The Fifth Element: How Luc Besson Blatantly Rips Off Plato To Give Us This Sci-Fi Classic

Luc Besson's "The Fifth Element" might be the daffiest Hollywood sci-fi flick ever made (at least until Besson made the even daffier "Valerian and the City of a Thousand Planets" 20 years later). The film had movie-star insurance in Bruce Willis, and the trailers promised a surfeit of futuristic eye candy, but what exactly was this zany-looking movie about?

The film may be visually cluttered (in a mostly good, yet occasionally exhausting way), but its premise is fairly simple. Every 5,000 years, a force of tremendous evil emerges out of space and tries to destroy Earth. Fortunately, an alien race known as the Mondoshawns and a clandestine religious order are in possession of the only weapon that can repel this evil. This weapon consists of four stones which represent the five classical elements of earth, wind, fire, water, and Philip Bailey. Actually, the fifth element is a humanoid named Leelo, and, as embodied by Milla Jovovich, she is a lethal warrior, who, when the time comes, will send the evil packing.

"The Fifth Element" was a passion project for Besson, but when he began writing it at the age of 16, he couldn't crack the story — that is, until he helped his 13-year-old sister out with her homework. Then, suddenly, all became clear.

Besson goes Greek

In a 2017 interview with Nerdist, Besson revealed that "The Fifth Element" was initially conceived as a novel. "It was not a film in my head," he said. "I never thought about making a film of it." But when he established himself as a precociously talented director in his twenties with "Subway" and "The Big Blue," he realized "The Fifth Element" had to be a movie.

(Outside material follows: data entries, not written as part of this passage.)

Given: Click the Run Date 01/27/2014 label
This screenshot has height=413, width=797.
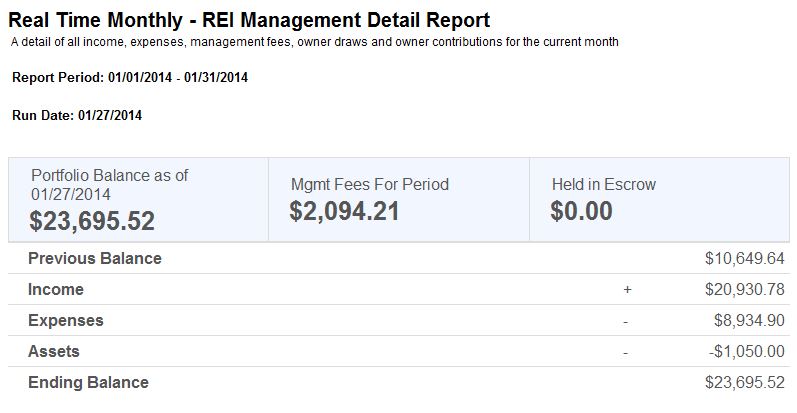Looking at the screenshot, I should coord(77,115).
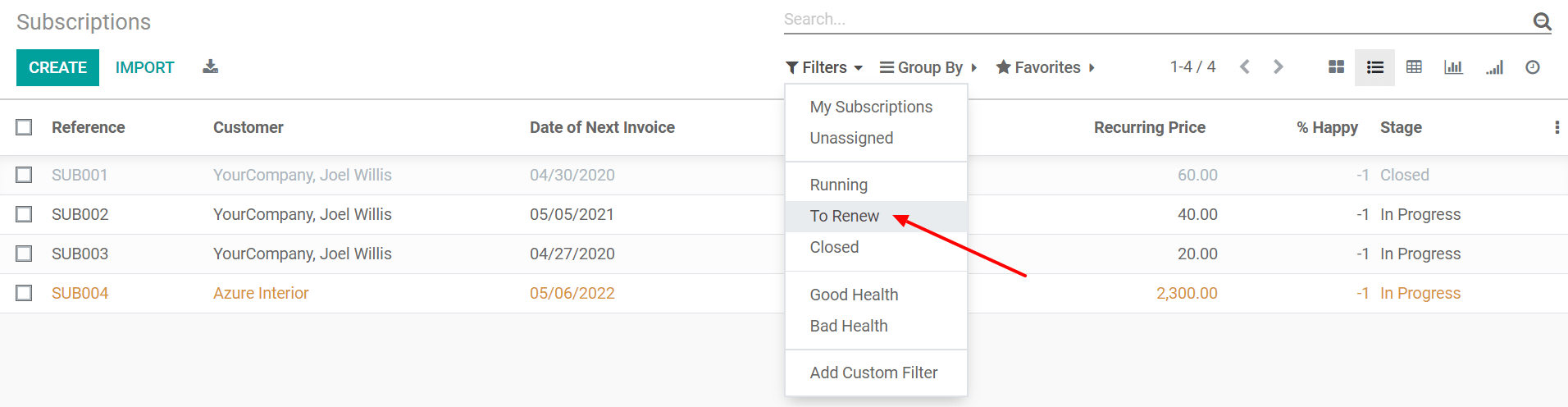This screenshot has height=407, width=1568.
Task: Open the Activity clock view
Action: (1532, 67)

The writing of the film as a screenplay proved difficult for Besson. "I was younger, I had less experience, and it took me forever to figure out," he said. His eureka moment arrived when he helped his sister with a class exercise on Plato. According to Besson, this is when he discovered the film's central theme, and hopes to pay the very dead Plato back in the afterlife.

"[Plato] wrote about [the five elements which were thought to comprise all matter], you know the water, the earth, the fire, and the air. And the fifth element is the human being. And I read the thing, and I said 'F**k! That's exactly what I'm missing.' So, I have to apologize because I stole from Plato. When I see him up there [in heaven], you know, later? I will go to him and say, 'Hey man, I'm sorry I stole your book.'"

The fifth element is ... love

Actually, in my reading of the film, the fifth element is love. At the end of the movie, Leelo loses faith in humanity, and is only stirred back to life when Willis kisses her. It's a corny, shopworn device, but "The Fifth Element" is so unabashedly silly that Besson gets away with it. And, really, the director should let himself off the hook, because writers have been stealing from the Greeks wholesale — especially dramatists like Aeschylus, Sophocles, and Euripides — for thousands of years.

As for "Valerian and the City of a Thousand Planets," moviegoers need to right a godawful wrong, and finally watch the damn thing (it grossed a disappointing $226 million globally on an absurd $223 million budget). I'm not sure the film makes much sense narratively, but it's bursting with visual invention and deserves a much wider audience.